UTSPH offers a separate research ethics course to address the social, cultural, and ethical aspects of the research process, as well as the many ethical issues and controversies that have occurred and continue to occur as part of the research endeavor. While Institutional Review Boards may engage in ethical decision-making, their primary concern is compliance with federal laws rather than research ethics per se. Training students in the responsible conduct of research may help them learn professional behaviors. However, a case-based research ethics course can also assist students in understanding how to balance research design and implementation with the protection of human subjects, and to deal with the everyday ethical decisions that are made in the conduct of research. As part of the course, several faculty researchers from core public health disciplines discuss ethical situations encountered in their own research, thereby contributing with practical examples and as role models.

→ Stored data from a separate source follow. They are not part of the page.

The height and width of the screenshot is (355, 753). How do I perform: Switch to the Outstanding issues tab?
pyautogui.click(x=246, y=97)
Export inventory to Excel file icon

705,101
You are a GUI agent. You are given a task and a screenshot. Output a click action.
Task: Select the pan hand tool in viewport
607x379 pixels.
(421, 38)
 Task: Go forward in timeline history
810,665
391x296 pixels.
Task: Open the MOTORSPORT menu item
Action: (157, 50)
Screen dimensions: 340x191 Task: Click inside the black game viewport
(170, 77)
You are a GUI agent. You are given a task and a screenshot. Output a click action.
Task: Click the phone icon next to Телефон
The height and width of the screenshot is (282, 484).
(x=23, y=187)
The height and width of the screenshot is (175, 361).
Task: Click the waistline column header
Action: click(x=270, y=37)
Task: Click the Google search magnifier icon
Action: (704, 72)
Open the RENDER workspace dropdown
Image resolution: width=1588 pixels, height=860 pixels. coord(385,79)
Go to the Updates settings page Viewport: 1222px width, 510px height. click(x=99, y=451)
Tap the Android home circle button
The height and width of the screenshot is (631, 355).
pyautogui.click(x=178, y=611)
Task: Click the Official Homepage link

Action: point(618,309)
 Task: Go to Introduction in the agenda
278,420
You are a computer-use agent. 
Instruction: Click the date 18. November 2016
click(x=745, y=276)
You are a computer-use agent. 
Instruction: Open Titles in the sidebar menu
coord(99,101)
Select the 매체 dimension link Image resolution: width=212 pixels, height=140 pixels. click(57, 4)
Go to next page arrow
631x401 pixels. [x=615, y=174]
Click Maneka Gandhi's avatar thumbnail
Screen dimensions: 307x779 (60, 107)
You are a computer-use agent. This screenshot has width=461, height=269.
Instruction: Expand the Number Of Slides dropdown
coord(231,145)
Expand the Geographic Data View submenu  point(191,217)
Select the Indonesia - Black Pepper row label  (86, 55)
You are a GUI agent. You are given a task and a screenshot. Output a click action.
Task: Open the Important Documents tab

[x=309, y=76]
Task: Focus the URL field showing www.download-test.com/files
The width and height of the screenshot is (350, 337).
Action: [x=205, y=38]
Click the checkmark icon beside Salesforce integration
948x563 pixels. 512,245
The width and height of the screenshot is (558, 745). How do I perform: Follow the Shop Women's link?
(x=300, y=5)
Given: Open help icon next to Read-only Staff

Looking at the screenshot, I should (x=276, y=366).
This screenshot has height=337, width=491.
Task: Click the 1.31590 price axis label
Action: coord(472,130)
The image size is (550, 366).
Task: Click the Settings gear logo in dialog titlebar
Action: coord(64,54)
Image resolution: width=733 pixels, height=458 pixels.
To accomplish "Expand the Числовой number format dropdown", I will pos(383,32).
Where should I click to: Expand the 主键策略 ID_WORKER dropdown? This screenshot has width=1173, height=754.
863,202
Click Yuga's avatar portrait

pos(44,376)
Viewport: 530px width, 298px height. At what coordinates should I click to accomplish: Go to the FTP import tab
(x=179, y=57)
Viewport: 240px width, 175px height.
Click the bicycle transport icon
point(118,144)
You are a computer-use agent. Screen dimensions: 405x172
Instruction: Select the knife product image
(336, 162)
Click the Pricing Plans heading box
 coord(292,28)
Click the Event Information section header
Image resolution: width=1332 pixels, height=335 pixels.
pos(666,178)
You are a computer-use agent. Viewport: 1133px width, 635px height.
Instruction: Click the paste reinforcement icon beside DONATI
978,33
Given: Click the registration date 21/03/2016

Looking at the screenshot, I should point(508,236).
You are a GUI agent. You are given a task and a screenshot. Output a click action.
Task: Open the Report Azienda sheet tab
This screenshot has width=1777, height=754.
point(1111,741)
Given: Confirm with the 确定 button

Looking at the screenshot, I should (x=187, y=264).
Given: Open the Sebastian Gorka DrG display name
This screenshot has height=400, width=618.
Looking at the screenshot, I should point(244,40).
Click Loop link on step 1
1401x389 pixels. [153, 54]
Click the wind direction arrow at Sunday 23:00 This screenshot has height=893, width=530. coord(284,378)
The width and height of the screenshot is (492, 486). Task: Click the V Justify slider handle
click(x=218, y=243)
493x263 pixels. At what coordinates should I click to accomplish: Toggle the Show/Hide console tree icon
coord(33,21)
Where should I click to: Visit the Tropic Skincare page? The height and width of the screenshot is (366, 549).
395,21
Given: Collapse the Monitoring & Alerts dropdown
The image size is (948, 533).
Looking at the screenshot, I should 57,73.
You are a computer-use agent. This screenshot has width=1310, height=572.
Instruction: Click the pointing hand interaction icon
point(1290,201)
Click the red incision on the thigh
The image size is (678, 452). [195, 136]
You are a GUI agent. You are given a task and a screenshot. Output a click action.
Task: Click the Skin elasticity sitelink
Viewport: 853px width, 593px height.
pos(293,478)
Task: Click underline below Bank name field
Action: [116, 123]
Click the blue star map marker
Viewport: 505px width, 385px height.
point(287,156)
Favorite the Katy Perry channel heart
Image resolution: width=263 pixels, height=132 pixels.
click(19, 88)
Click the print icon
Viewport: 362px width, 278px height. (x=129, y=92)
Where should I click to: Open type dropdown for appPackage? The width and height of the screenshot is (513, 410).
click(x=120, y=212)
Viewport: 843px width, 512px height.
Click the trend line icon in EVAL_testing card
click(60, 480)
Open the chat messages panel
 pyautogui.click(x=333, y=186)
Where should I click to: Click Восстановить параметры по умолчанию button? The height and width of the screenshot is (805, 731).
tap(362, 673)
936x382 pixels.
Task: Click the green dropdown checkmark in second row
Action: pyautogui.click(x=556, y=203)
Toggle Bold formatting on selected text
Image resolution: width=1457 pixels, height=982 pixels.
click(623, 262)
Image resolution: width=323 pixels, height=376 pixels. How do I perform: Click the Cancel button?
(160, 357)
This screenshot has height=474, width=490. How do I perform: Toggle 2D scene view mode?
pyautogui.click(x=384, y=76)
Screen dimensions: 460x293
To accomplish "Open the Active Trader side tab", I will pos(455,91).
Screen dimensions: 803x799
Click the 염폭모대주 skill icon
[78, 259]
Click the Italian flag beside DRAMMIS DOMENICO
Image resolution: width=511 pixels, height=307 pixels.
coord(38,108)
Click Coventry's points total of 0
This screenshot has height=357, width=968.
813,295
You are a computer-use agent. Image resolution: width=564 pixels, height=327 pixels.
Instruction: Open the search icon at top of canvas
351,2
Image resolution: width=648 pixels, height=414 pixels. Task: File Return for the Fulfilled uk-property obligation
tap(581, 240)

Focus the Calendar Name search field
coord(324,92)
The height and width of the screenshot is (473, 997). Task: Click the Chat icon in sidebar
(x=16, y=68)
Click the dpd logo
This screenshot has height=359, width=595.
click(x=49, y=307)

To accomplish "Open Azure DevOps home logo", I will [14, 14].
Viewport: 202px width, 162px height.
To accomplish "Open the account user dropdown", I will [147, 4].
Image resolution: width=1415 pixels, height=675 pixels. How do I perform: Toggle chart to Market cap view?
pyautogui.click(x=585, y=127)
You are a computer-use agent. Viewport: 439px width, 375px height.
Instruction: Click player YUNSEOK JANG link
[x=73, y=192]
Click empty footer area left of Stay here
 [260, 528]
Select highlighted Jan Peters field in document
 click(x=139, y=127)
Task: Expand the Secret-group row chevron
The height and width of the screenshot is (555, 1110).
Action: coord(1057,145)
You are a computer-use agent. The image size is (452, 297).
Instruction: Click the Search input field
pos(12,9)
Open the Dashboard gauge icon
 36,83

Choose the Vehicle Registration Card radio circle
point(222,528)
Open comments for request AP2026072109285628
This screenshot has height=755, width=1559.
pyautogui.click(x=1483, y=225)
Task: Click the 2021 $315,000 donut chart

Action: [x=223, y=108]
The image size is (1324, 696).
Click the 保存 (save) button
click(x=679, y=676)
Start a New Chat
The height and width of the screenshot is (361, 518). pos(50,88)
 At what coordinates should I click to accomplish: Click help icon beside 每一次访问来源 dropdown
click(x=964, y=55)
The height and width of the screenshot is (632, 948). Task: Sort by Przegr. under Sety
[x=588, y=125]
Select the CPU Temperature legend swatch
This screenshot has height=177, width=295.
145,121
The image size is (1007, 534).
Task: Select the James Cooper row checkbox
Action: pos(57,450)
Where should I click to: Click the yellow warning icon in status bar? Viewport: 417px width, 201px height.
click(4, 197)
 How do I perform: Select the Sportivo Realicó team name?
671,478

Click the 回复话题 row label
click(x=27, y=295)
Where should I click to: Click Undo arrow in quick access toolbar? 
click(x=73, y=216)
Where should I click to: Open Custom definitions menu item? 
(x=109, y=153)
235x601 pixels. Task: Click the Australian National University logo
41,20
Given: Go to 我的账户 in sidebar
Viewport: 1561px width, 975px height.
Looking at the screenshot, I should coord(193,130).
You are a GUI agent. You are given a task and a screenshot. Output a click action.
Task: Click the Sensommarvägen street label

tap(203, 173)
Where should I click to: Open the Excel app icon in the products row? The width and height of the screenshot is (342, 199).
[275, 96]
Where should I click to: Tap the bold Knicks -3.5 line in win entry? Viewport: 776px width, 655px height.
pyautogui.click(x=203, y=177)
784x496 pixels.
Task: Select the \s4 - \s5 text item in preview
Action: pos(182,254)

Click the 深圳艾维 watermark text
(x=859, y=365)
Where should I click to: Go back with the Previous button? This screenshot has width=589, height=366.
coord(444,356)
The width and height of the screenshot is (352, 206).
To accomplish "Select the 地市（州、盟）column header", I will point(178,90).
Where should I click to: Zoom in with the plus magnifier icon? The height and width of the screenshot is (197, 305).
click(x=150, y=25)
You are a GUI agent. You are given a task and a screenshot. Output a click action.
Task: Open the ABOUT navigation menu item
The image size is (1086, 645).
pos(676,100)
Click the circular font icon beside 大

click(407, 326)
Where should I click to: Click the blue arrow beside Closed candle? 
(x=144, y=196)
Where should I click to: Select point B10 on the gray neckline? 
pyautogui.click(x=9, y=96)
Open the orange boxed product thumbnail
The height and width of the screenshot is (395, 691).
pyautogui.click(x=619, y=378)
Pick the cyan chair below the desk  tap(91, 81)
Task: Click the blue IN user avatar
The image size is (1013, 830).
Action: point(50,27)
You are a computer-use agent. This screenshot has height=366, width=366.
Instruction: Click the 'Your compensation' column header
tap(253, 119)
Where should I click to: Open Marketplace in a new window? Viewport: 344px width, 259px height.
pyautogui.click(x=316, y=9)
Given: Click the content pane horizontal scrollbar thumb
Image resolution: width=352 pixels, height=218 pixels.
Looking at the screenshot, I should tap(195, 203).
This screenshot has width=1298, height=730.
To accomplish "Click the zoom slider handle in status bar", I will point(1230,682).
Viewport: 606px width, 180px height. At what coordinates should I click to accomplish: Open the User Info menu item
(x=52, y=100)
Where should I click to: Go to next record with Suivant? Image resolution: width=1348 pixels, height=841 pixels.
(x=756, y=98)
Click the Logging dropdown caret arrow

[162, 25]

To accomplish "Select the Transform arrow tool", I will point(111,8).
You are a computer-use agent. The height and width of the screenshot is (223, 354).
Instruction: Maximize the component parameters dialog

A health care ethics course is taught with the philosophy that public health encompasses all aspects of health-care delivery, disease prevention, health promotion, and policy. Several public health faculty members contribute their expertise as lecturers or discussion facilitators. The course is interdisciplinary, with students from UTSPH and the other four professional schools on the University of Texas Health Science Center Houston campus. Ethical issues, whether framed as clinical or public health, are examined for their public health implications. Thus, students are encouraged to examine ethical issues with an integrative view—i.e., while public health decisions may affect individuals, the ethical decisions of individuals may have broader public health consequences as well.
CONCLUSION
Public health professionals confront ethical dilemmas routinely in public health practice. This complex and rapidly changing field demands that educators give renewed attention and emphasis to ethical decision-making. Students, faculty, and practitioners will benefit from curricula in schools of public health that present the theory, language, and analytical tools to explore contemporary ethical dilemmas, both hypothetical and real. As the discourse in public health ethics advances, the critical link between education and application in the field will be manifest in professional publications and case studies, and in professionals better prepared to resolve ethical dilemmas in their professional practice.